=== DATA PROVIDED ===

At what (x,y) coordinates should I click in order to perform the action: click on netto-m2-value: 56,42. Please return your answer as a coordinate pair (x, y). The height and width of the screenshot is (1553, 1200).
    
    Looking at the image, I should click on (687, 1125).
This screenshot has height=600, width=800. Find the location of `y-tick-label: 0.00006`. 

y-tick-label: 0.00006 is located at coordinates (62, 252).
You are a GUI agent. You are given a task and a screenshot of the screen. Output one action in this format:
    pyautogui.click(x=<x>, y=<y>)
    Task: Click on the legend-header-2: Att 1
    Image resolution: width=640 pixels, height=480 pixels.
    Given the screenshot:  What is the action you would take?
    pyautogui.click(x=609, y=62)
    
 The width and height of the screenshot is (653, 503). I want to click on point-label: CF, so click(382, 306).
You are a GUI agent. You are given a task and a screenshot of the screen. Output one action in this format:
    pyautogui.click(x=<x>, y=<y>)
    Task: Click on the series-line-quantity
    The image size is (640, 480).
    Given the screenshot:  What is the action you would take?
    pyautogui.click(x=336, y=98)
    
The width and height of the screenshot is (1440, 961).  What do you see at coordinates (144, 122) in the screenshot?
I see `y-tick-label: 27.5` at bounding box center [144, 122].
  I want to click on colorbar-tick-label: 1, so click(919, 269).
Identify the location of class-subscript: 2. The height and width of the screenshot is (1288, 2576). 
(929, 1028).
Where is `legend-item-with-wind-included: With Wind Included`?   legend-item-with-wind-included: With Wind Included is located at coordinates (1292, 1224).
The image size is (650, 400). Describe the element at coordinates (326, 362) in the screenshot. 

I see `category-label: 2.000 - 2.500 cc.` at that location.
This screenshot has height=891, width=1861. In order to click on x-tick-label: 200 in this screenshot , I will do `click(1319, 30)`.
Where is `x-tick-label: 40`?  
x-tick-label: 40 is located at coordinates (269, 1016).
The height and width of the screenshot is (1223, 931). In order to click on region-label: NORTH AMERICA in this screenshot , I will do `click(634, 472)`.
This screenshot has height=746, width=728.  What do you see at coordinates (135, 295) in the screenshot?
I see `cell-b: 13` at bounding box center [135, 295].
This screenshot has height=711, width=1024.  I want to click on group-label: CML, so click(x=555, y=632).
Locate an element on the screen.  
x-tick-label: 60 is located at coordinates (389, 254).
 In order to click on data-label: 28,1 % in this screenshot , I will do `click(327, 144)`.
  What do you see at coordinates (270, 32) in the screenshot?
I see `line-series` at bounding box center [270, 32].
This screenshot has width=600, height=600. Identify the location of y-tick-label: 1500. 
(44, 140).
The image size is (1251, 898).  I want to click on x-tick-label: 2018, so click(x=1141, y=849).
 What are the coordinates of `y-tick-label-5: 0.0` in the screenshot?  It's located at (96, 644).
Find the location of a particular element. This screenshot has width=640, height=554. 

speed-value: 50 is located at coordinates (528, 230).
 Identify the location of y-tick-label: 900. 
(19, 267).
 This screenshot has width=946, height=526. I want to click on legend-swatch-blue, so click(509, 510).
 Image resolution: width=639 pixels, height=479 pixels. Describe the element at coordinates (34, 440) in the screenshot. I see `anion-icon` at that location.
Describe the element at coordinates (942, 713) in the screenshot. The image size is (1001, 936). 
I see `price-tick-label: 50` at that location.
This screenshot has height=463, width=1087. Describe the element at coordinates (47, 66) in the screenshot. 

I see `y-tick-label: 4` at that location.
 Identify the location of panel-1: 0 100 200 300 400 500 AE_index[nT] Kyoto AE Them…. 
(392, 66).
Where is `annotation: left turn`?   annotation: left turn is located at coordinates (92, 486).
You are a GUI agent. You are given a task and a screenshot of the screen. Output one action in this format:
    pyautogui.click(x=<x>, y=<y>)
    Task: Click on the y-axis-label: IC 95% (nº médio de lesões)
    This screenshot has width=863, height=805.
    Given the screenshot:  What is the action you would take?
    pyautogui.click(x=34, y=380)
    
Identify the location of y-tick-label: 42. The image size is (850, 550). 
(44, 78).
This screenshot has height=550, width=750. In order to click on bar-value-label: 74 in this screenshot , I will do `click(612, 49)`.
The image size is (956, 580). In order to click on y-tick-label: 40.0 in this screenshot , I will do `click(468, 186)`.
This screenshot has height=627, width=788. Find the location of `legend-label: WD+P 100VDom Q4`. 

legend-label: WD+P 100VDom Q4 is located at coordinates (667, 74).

===

TASK DESCRIPTION: Rewrite the records from the line containing "Identify the location of y-tick-label: 42." through the line containing "The image size is (956, 580).", both lines included, and shift every coordinate in the answers by -37. Keep everything else in those lines, requests included, unchanged.

RESPONSE AREA:
Identify the location of y-tick-label: 42. The image size is (850, 550). 
(7, 41).
This screenshot has height=550, width=750. In order to click on bar-value-label: 74 in this screenshot , I will do `click(575, 12)`.
The image size is (956, 580). In order to click on y-tick-label: 40.0 in this screenshot , I will do `click(431, 149)`.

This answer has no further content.